■ **What is being asked**: What is needed is a word-for-word copy of the lines below from the one with "881x533 pixels. How" through the one with "Task: Click the IBAN line under MONSIEUR TEST", both included, with every picture left out.

■ **Excerpted records**:
··········
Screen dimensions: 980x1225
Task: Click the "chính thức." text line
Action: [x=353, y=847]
··········
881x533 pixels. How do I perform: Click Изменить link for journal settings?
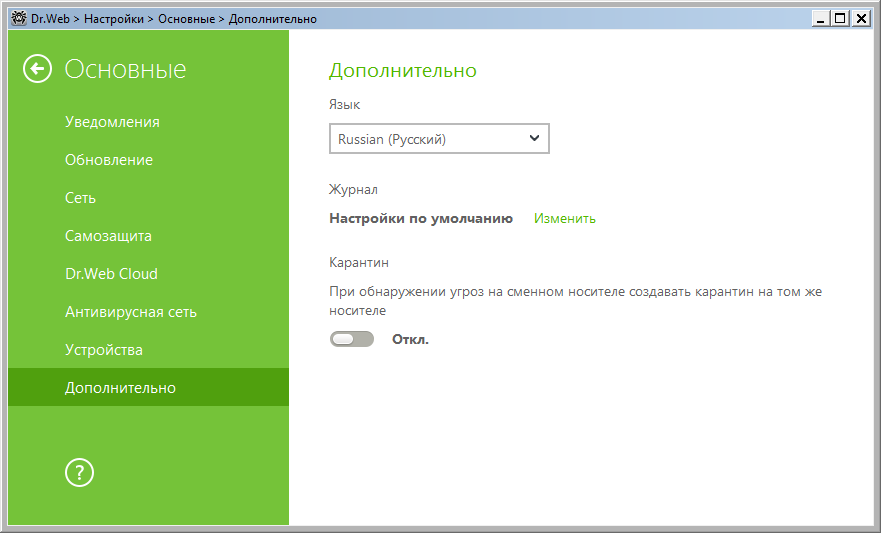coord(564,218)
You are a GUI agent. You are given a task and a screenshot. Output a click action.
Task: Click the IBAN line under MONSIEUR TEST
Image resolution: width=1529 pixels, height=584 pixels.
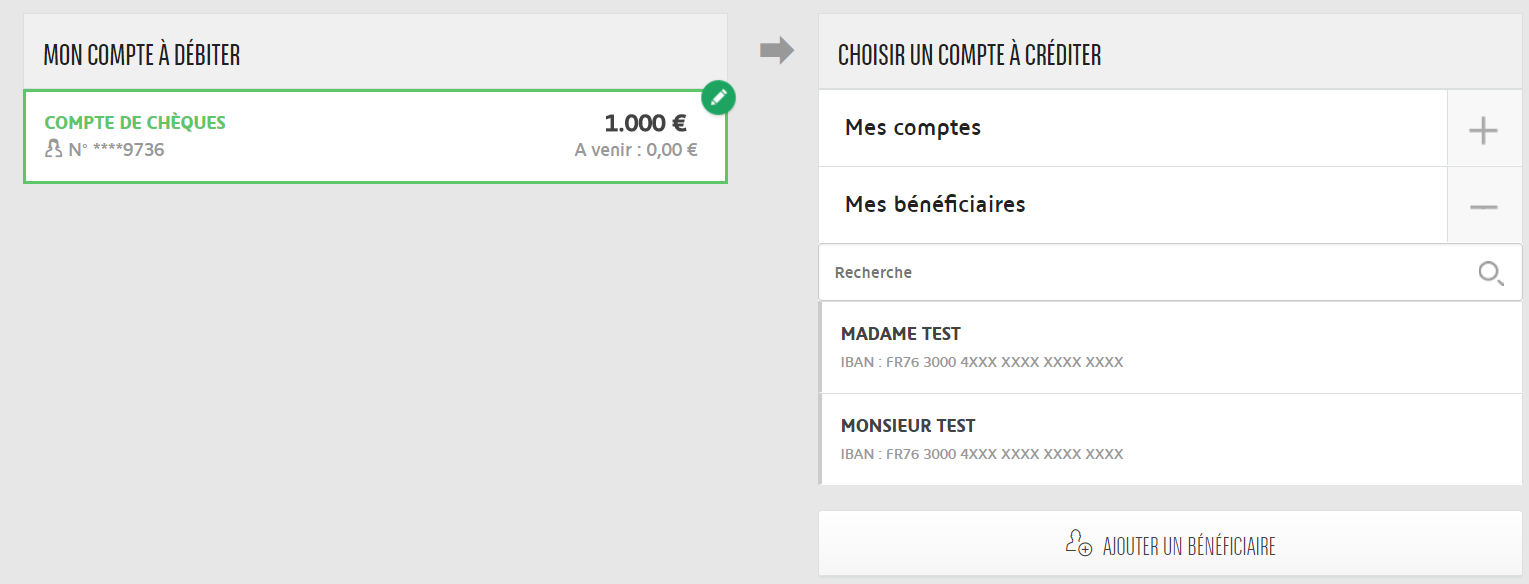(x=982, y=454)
··········
■ **Solution for this exercise**:
881x533 pixels. How do I perform: Click Изменить link for journal settings?
coord(564,218)
You are a GUI agent. You are given a task and a screenshot. Output a click action.
Task: Click the IBAN line under MONSIEUR TEST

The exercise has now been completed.